┏━━

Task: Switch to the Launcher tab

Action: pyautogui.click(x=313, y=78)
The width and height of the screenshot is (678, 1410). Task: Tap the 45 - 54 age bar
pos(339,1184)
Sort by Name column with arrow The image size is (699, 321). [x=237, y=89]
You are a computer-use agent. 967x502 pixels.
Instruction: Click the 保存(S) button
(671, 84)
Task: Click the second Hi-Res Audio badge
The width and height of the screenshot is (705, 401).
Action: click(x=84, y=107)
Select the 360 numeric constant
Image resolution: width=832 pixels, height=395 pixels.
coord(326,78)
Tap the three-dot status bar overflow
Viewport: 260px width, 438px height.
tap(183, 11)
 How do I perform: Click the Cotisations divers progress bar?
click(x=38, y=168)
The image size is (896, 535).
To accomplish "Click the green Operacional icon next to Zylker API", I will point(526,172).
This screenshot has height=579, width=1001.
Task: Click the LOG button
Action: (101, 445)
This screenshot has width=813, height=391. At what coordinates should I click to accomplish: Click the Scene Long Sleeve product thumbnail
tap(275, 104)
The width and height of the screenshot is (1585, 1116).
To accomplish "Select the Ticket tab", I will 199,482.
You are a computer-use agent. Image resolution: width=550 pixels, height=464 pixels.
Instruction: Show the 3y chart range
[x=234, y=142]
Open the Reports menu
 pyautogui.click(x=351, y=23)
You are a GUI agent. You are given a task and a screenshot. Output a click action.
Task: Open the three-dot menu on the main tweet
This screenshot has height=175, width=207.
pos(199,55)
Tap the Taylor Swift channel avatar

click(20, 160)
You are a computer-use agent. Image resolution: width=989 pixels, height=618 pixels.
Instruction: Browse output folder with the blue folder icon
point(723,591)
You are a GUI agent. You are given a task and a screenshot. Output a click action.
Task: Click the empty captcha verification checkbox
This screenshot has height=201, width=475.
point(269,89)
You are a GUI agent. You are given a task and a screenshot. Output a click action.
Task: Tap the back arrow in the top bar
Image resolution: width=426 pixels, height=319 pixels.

┗━━

● WHAT IS NEEDED
Which lines hold the word "arrow"? Return all of them from the records above.

● OUTPUT FOR THIS TASK
Sort by Name column with arrow The image size is (699, 321). [x=237, y=89]
Task: Tap the back arrow in the top bar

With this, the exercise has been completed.